Database Selection Made Easy: Understanding the 7 Paradigms to Choose the Best Suitable Database for Your Business Needs
The most crucial and important choice to be made before starting any new project is selecting the right database. Because future consequences of a bad choice could negatively affect your project. We may choose the optimal database model from 7 different database paradigms by considering the following characteristics to reduce this potential impact.
- Query pattern
One of the widely used methods for selecting a specific database depends on how complicated your queries are. For example, if you are fetching data based on the keys, all you need is a simple key-value database. - Ease of modifying database schema
Certain databases demand a fixed, established schema, which over time becomes complex and difficult as you are required to update it often in accordance with requirements. NoSQL databases, however, are significantly more adaptable because they don’t need any schema. - Consistency
Retrieving the most recent written data. Usually, relational databases have strong consistency over non-relational databases. - Scalability
If your data is expected to grow uncontrolled over time, scaling a database effectively is essential. relational databases cannot be clustered and scaled effectively. While key-value and document-based databases are easier to deploy across clusters and scale efficiently. - Performance
Database performance can be considered as how it responds to the traffic of read/write queries and latency between their execution. - Storage capacity
How much data a database can hold? Some databases might be restricted by the amount of disc space available. whereas some may increase capacity based on requirements. - Cost
Saving a penny will definitely help instead of spending it on unnecessary services. So, choose the database wisely.
Database Paradigms
Key-Value Database
The Data is stored as a set of key-value pairs where every key is unique and points to the associated value. The structure of a key-value database is similar to a Python dictionary or a Javascript object.
Wide-Column Database
In a wide-column database, each unique key points to one or more columns of key-value pairs, just as if we had added an additional dimension to the values of a key-value database.
This unstructured database can be interacted via query language such as CQL.
Document-Oriented Database
It stores data as key-value pairs in JSON, BSON, or XML documents, which are subsequently grouped together to form collections that can be arranged in a logical hierarchy.
Relational Database
It keeps data as tables in the form of columns and rows. Tables are then linked with each other based on related data using primary keys and foreign keys.

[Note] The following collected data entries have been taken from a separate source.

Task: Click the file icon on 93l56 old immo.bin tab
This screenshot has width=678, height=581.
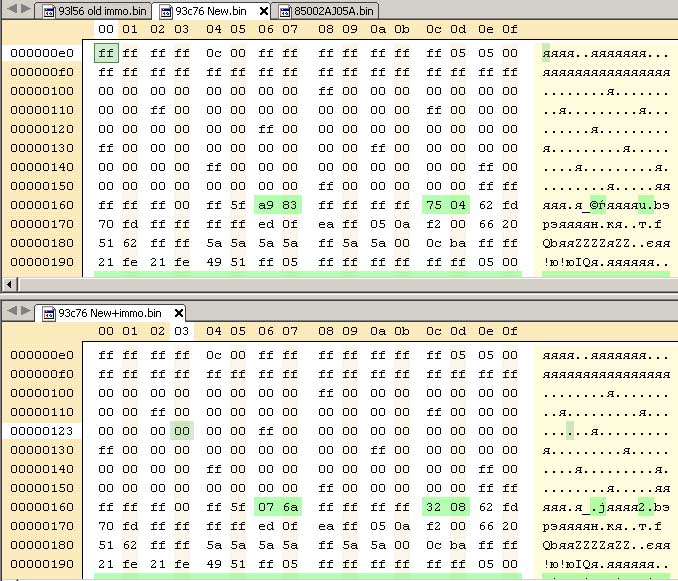Action: (47, 12)
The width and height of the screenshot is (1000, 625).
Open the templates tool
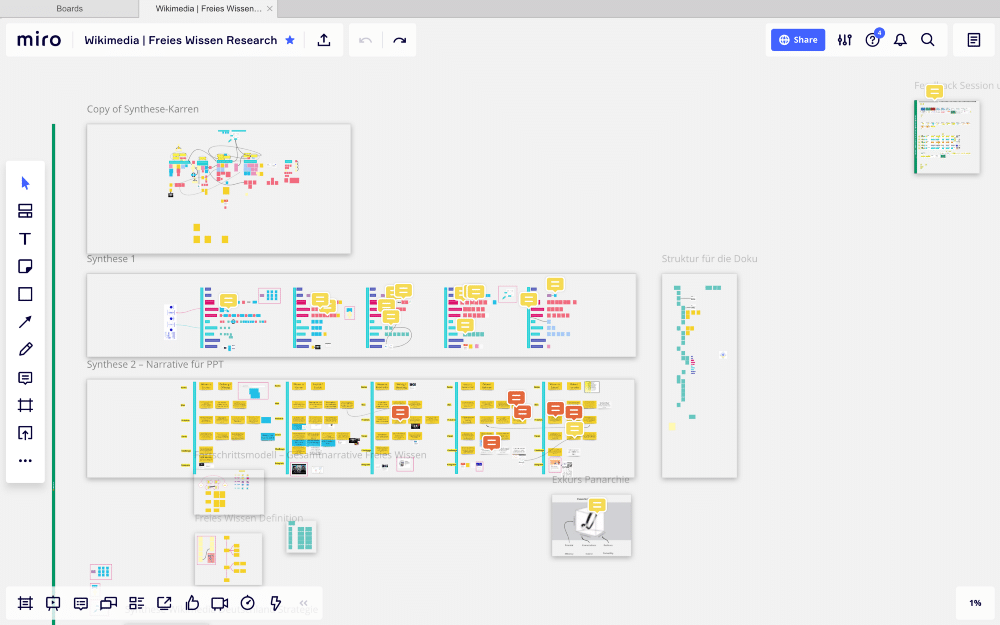pyautogui.click(x=26, y=211)
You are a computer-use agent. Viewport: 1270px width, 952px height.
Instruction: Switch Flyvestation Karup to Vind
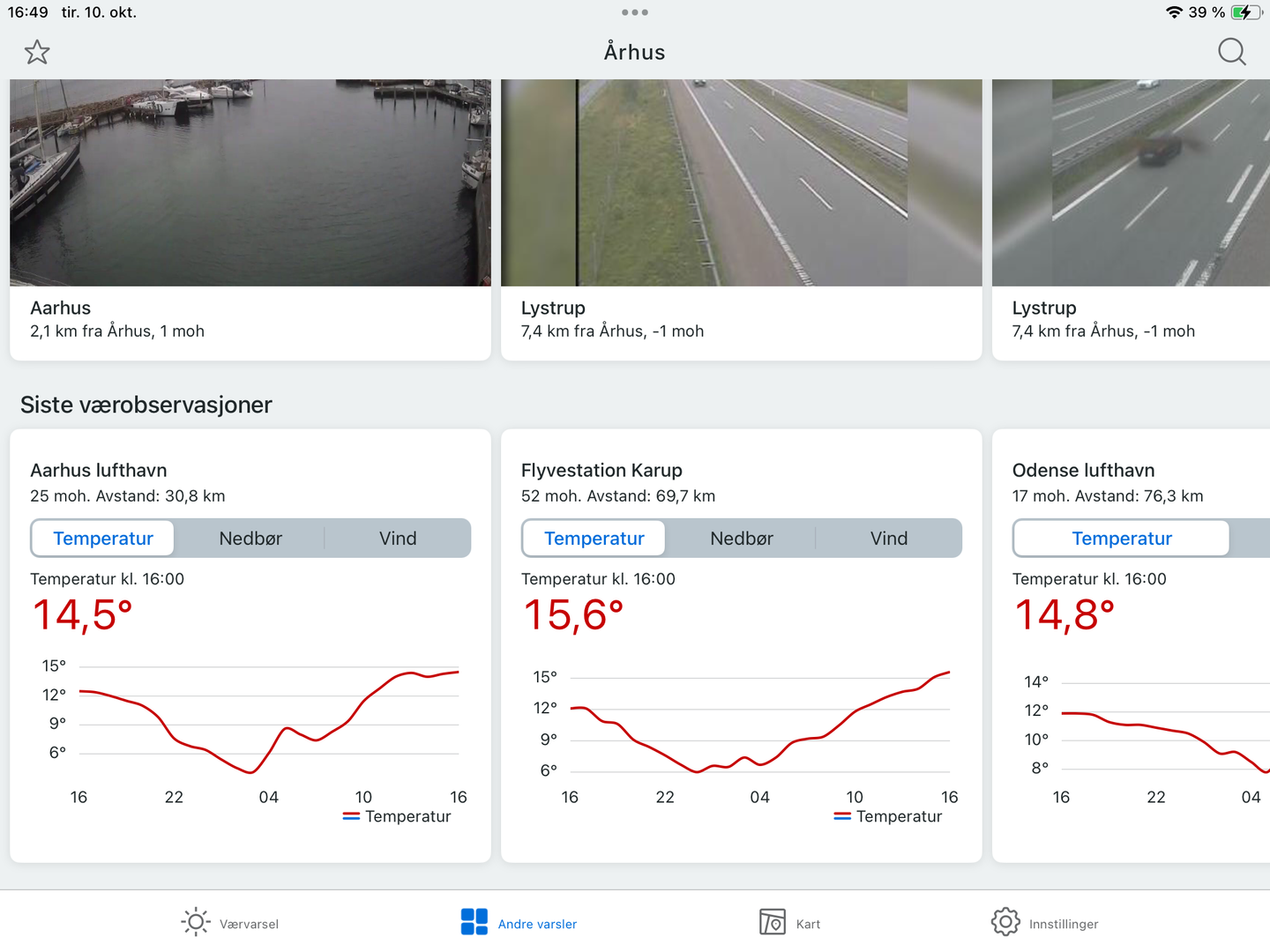889,539
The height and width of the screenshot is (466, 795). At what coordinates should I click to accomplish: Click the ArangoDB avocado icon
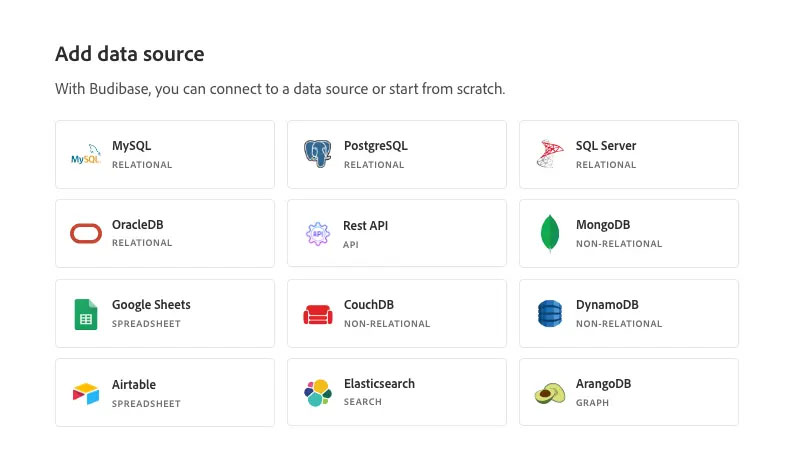click(550, 393)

SQL (Structured Query Language) is used to interact with Relational databases.
Graph Database
It stores data in the form of nodes, and edges show how two nodes are related to one another. When data has complex many-to-many relationships, Graph Database is very helpful.
Search Database
It stores data same as document-oriented databases, which begin with an index and add data objects as documents to it. Search database will analyze all the text in documents and create an index of searchable items. Basically, It is similar to the index in the back of a textbook.
Multi-Model Database
The multi-model database combines various types of database models into a single integrated database engine that offers a single backend and supports various database paradigms internally depending on the type of data.